▸ What to work on
- A) In two sentences, sum up the passage on Boeing and the Concorde below.
- B) From the passage on Boeing and the Concorde below, copy word for word the part between "While Boeing has" and "the Tupolev Tu-144)", inclusive.

▸ Selected extract
________________________________________
While Boeing has been the global leader in jet aircraft production for almost sixty years, their business success has followed a roller coaster. Aircraft production is very capital intensive, and demand follows broad economic trends in addition to responding to exogenous events like terrorist attacks, high-profile crashes, and even volcanic eruptions. Boeing had to significantly cut payroll in the 1920s, during the Great Depression, after the Second World War, in the 1960s, and in the 1970s. After 9/11, Boeing nearly halved payroll, as the entire aviation industry struggled. While Boeing made several business risks that ultimately paid off, other innovative firms were not so successful.
The Concorde (and the Tupolev Tu-144)
Since the 1950s, many countries have expressed interest in supersonic transport jets. However, the costs to develop such an aircraft were expected to be huge. The major US aircraft manufacturers at the time—Boeing, McDonnell Douglas, and Lockheed—decided it was too great an investment and didn’t pursue the technology. However, a British and French alliance formed in 1961 to develop the world’s first supersonic passenger jet, and they successfully brought the plane—known as the Concorde—to commercial operation in 1976, at a joint cost of $1.3 billion. The British-Franco team had to overcome significant technical challenges in metallurgy, structural integrity, and the cooling of the heated airframe. But eventually a commercial aircraft was produced that could travel twice the speed of sound, and at such high altitudes that passengers could see the curvature of the Earth. However, while the plane succeeded on technical grounds—it cut the flight time from London to New York almost in half—it failed on economic and political grounds.
________________________________________
▸ Data block
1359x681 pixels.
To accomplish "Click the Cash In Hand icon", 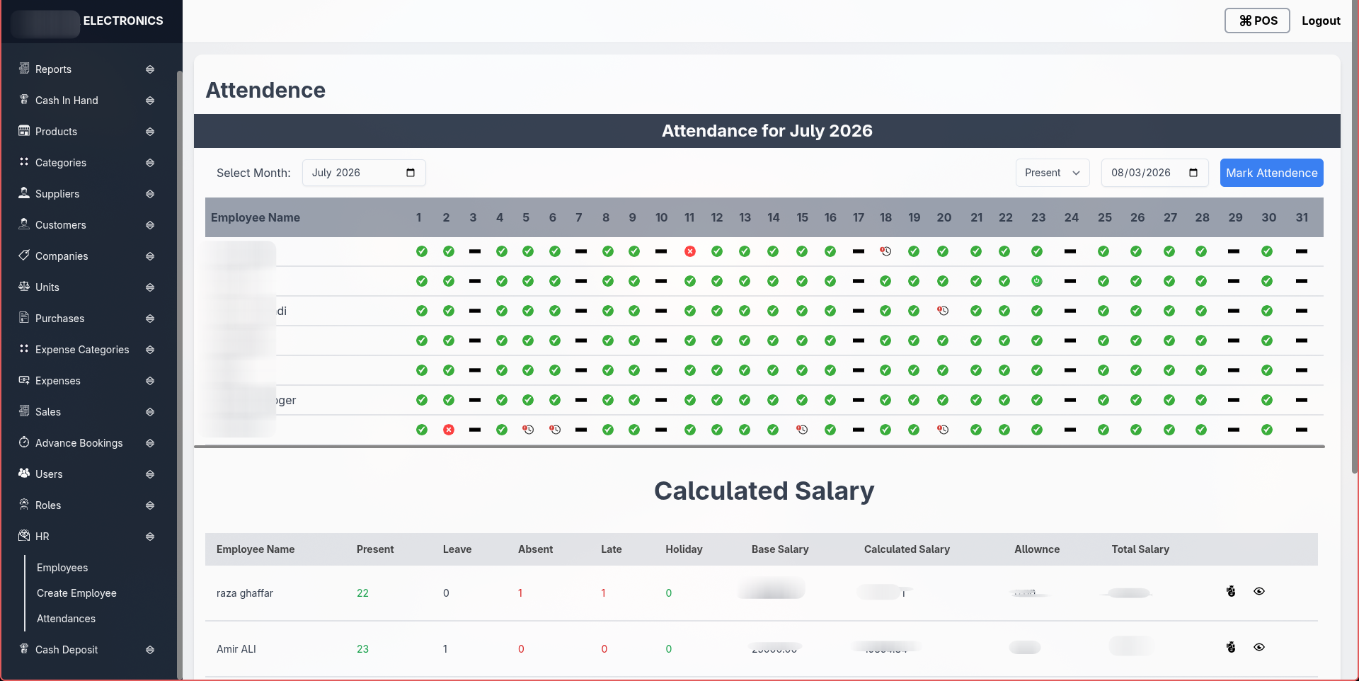I will (24, 100).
________________________________________
▸ Answers per task
- A) Boeing has led jet aircraft production for almost sixty years, but demand for aircraft follows the economy and reacts to events like terrorist attacks, crashes, and volcanic eruptions, so Boeing has had to cut payroll many times. A British and French alliance spent $1.3 billion to bring the supersonic Concorde into commercial service in 1976, and the plane succeeded technically but failed on economic and political grounds.

- B)
While Boeing has been the global leader in jet aircraft production for almost sixty years, their business success has followed a roller coaster. Aircraft production is very capital intensive, and demand follows broad economic trends in addition to responding to exogenous events like terrorist attacks, high-profile crashes, and even volcanic eruptions. Boeing had to significantly cut payroll in the 1920s, during the Great Depression, after the Second World War, in the 1960s, and in the 1970s. After 9/11, Boeing nearly halved payroll, as the entire aviation industry struggled. While Boeing made several business risks that ultimately paid off, other innovative firms were not so successful.
The Concorde (and the Tupolev Tu-144)